[Records from a data collection]
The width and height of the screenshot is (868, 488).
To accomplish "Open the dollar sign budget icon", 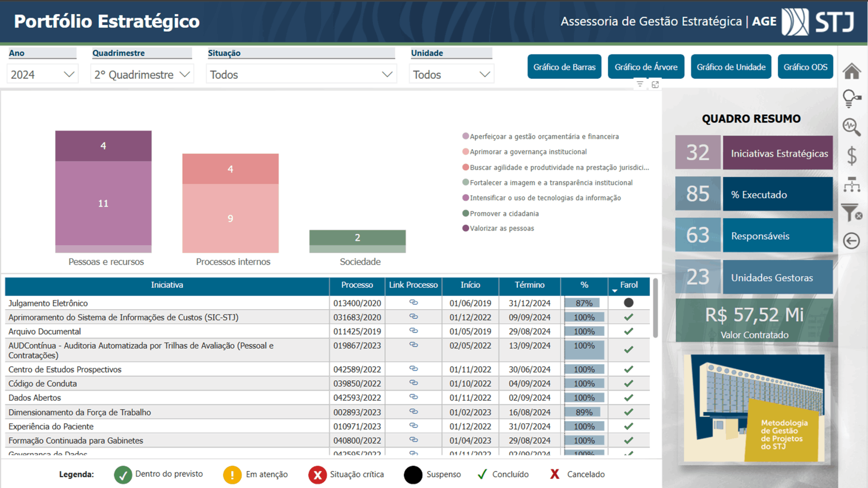I will (x=852, y=156).

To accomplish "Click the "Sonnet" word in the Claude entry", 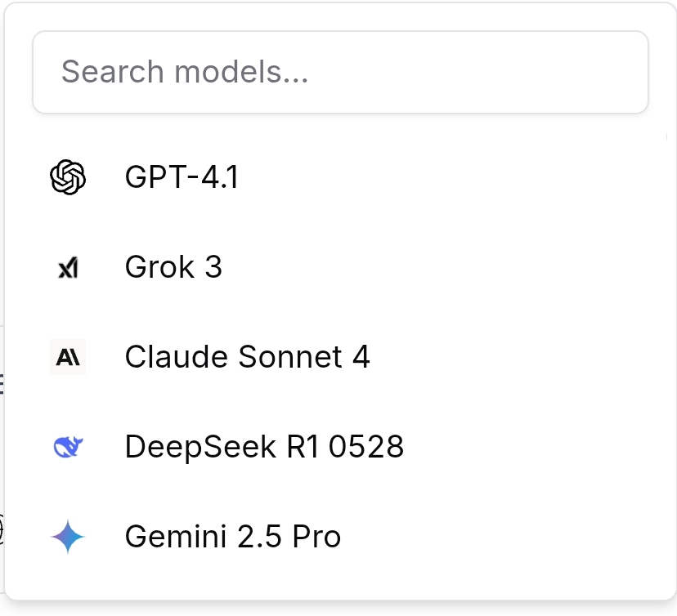I will pos(290,357).
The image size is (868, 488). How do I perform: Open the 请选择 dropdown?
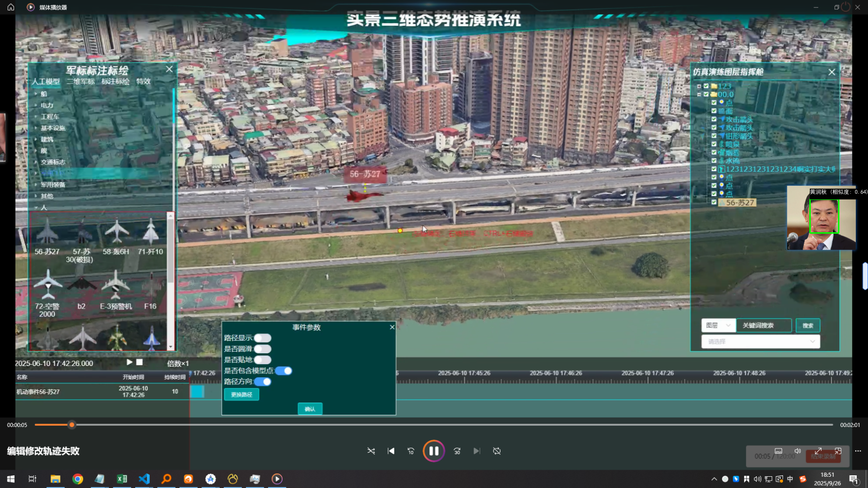coord(760,342)
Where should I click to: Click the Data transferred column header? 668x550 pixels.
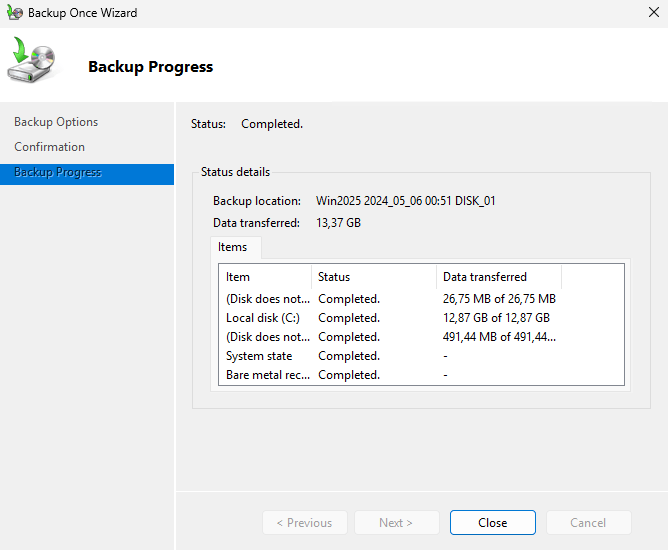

Problem description: Copy nothing outside the span: please output the lines from the one with "The image size" through the end of the entries above, and skip the pictures.

Solution:
The image size is (868, 488). How do I perform: Open the 请选择 dropdown?
coord(760,342)
Where should I click to: Click the Data transferred column header? 668x550 pixels.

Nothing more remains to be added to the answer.